Unfortunately, inflation is a constant in the U.S. economy. Though it may slow in times of recession, inflation will steadily eat away at investment gains unless an investor takes specific steps to hedge against the devaluing dollar. There are several strategies to hedge against inflation, and, while no investment is perfect, the following actions will help protect a portfolio from devaluation in times of high inflation.
Invest in Gold
Gold has consistently maintained its value in terms of real, inflation-adjusted dollars over time. Investing in gold may not make much of a profit, but it will protect an original investment from losing its value in a high-inflation environment. For this reason, the price of gold frequently skyrockets when inflation is on the rise. It is possible to buy gold through mutual funds, though you could also physically purchase gold to keep yourself.
Invest in Commodities
Other than gold, commodities such as oil or agricultural products frequently are good investments in times of high inflation. Because the price of the underlying commodities will rise in nominal dollar terms as inflation rises, the investment is protected against inflation. The easiest way to invest in commodities is to invest in a commodities mutual fund.

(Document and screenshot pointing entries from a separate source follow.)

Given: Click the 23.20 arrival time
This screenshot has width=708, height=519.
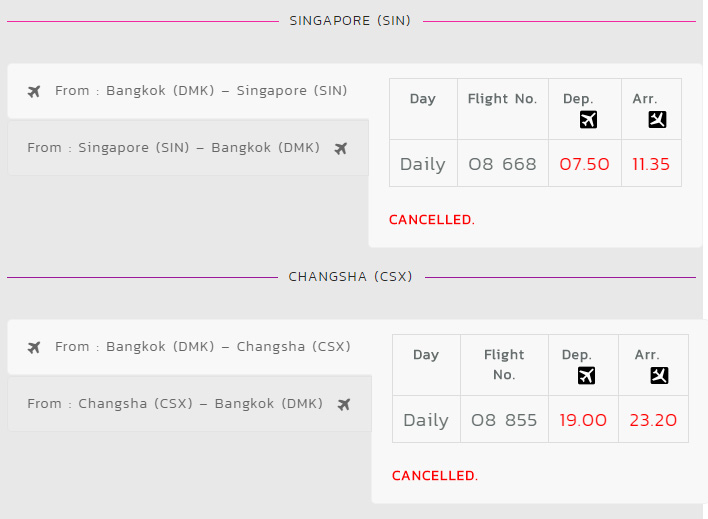Looking at the screenshot, I should 653,420.
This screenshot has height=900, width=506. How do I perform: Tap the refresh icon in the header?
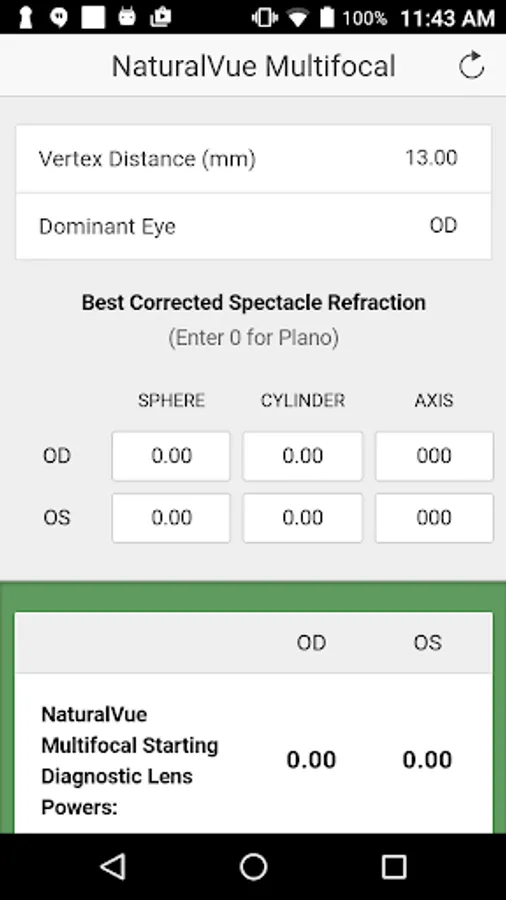[x=472, y=65]
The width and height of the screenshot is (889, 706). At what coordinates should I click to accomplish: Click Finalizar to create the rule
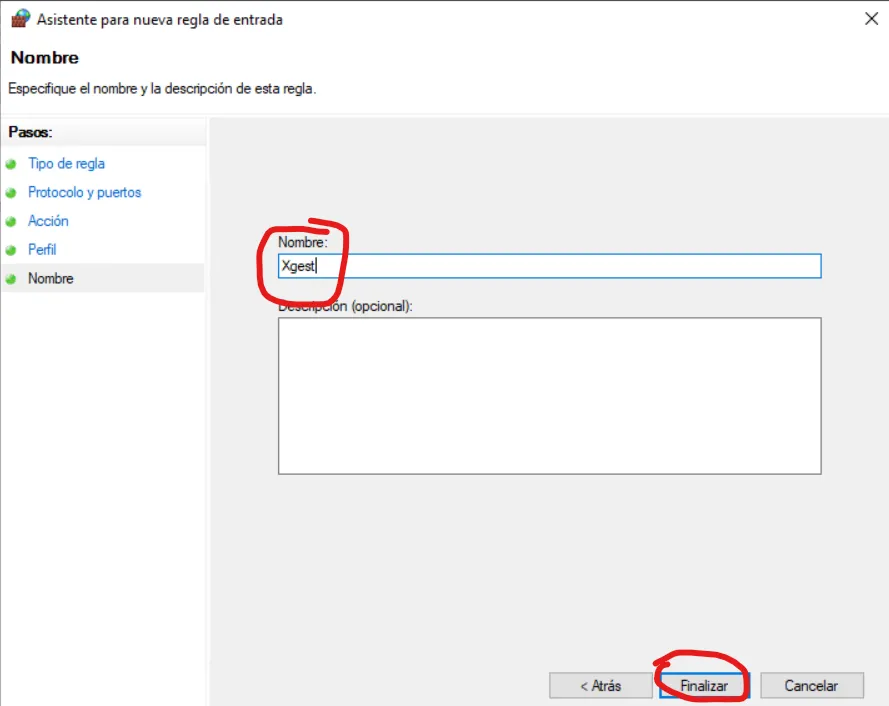704,686
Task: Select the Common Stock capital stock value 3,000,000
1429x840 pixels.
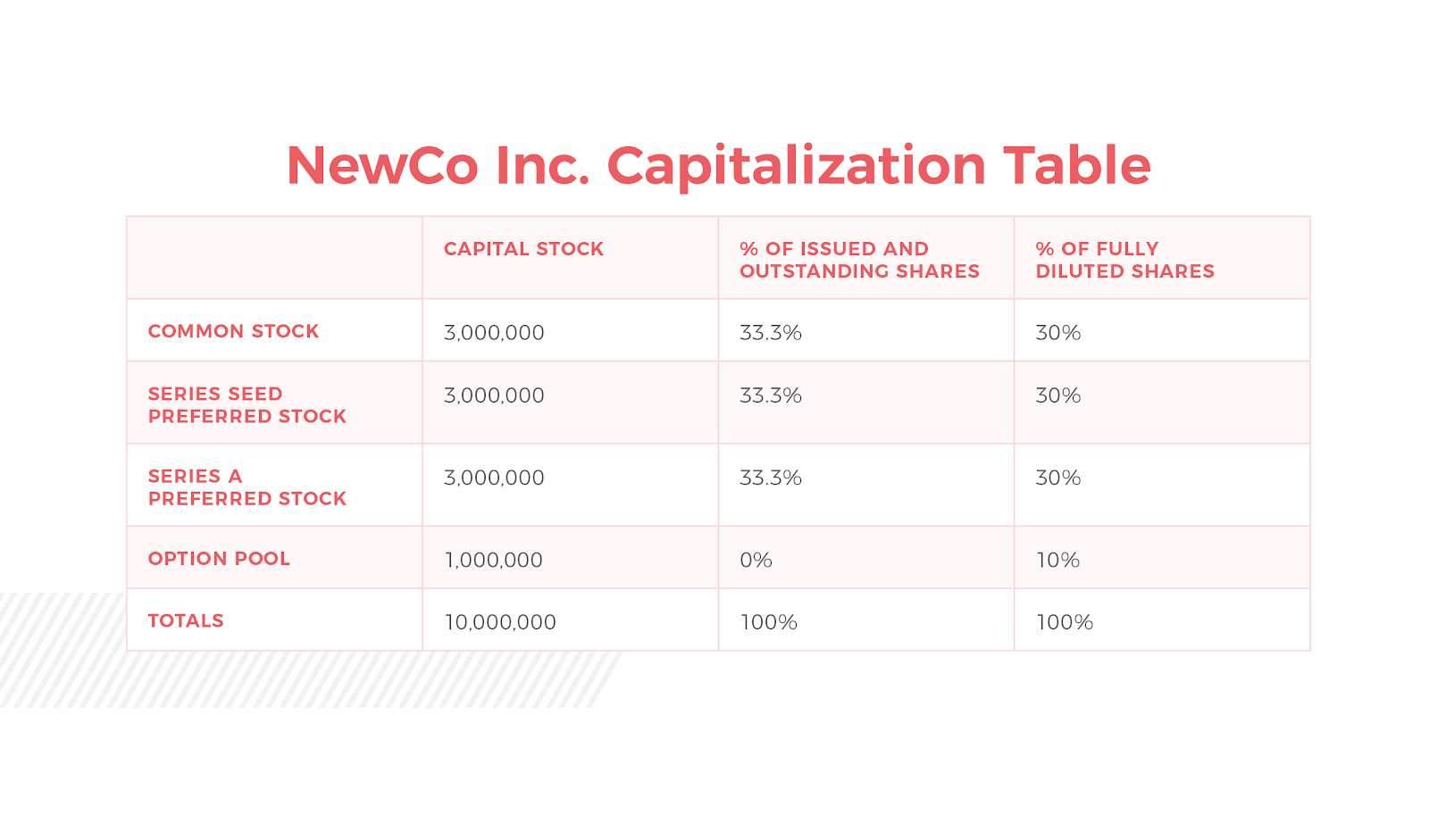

Invest in Foreign Currencies
Buying foreign currencies is riskier than buying gold or other commodities, because other nations are not immune to inflationary pressures. However, for the savvy investor willing to do some research, currency arbitrage may be a good investment strategy. There are two keys to successfully buying foreign currencies to hedge against inflation. First, seek out nations with low inflation outlooks, otherwise the investor’s foreign currencies will simply lose value just as the dollar would. Second, buy the currency of countries that have floating exchange rates with the dollar. That will allow the foreign currency to appreciate against the dollar, protecting the investment from inflationary losses.
Invest in Treasury Inflation-Protected Assets (TIPS)

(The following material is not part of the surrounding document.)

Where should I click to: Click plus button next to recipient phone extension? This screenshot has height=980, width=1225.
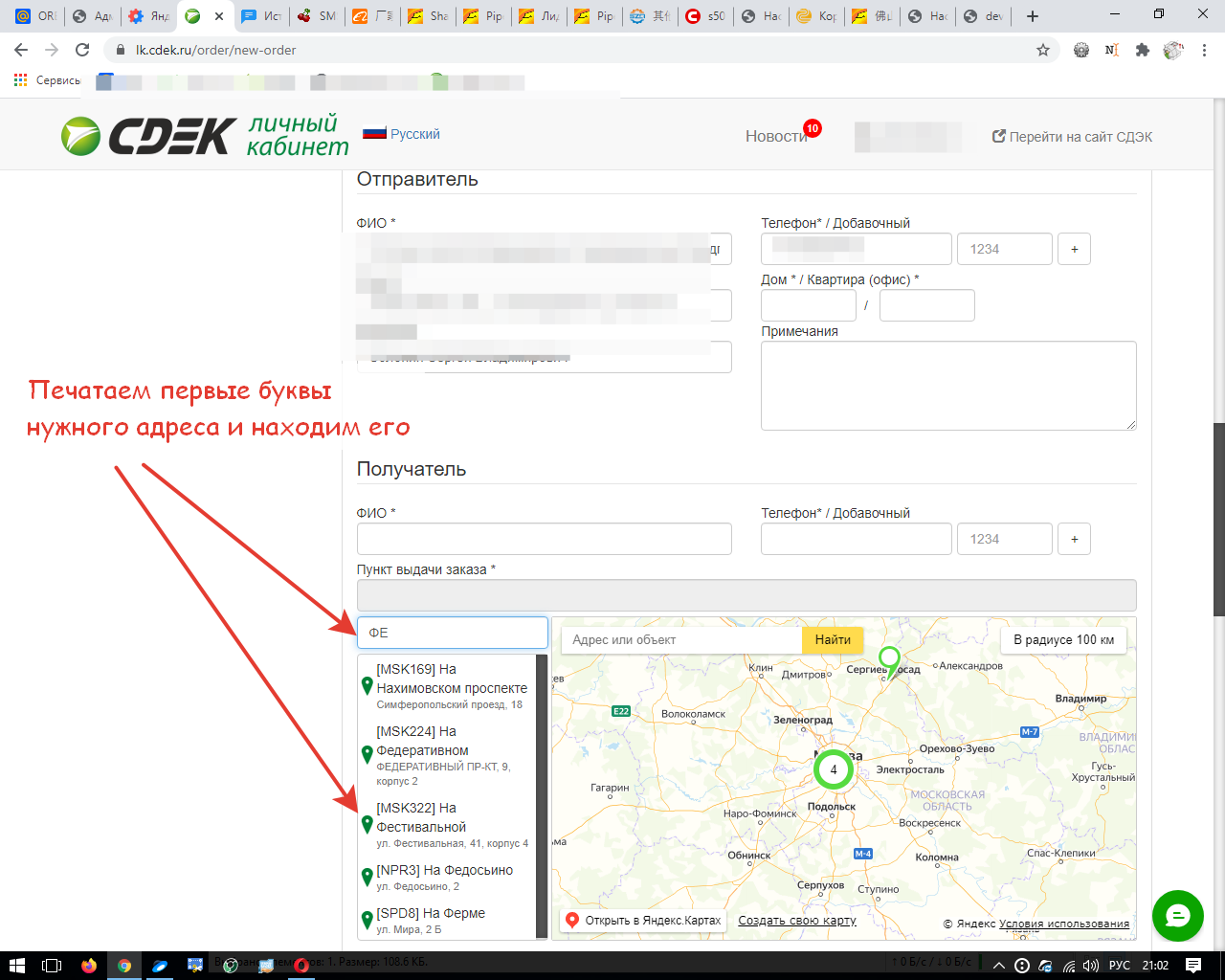tap(1074, 539)
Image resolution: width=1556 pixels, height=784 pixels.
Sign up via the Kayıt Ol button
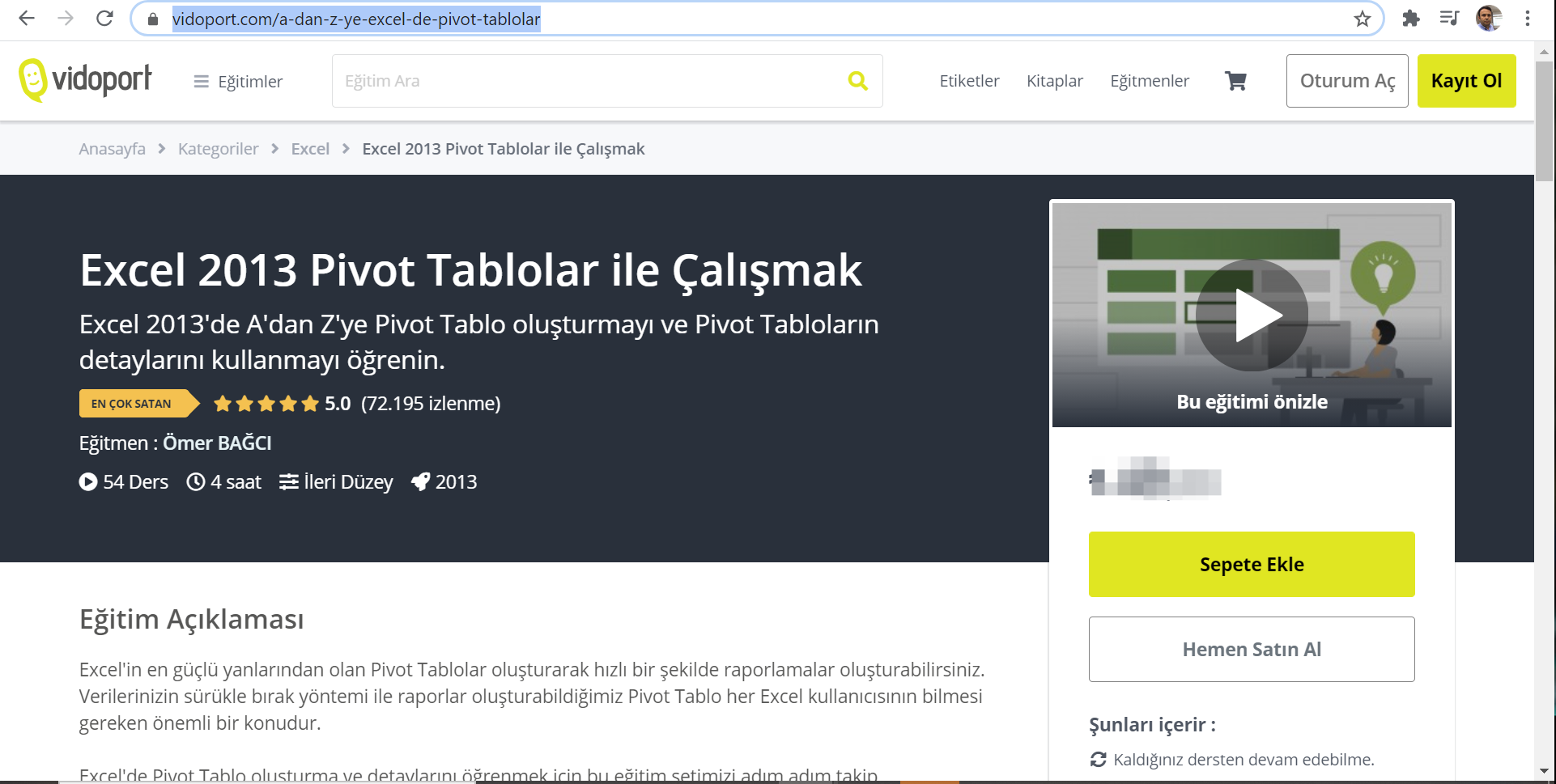pos(1467,80)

Unlike the previous three strategies, which generally involve taking investments out of the U.S. dollar, investing in treasury inflation-protected securities (TIPS) is a way to protect your investments in times of high inflation, while keeping investments in the dollar. These TIPS bonds are issued by the U.S. government, and their interest rates are tied to the current rate of inflation. Thus, as inflation rises, the yield on TIPS investments rises as well, protecting the investor’s assets from being devalued by inflation. TIPS may be purchased individually or through a mutual fund.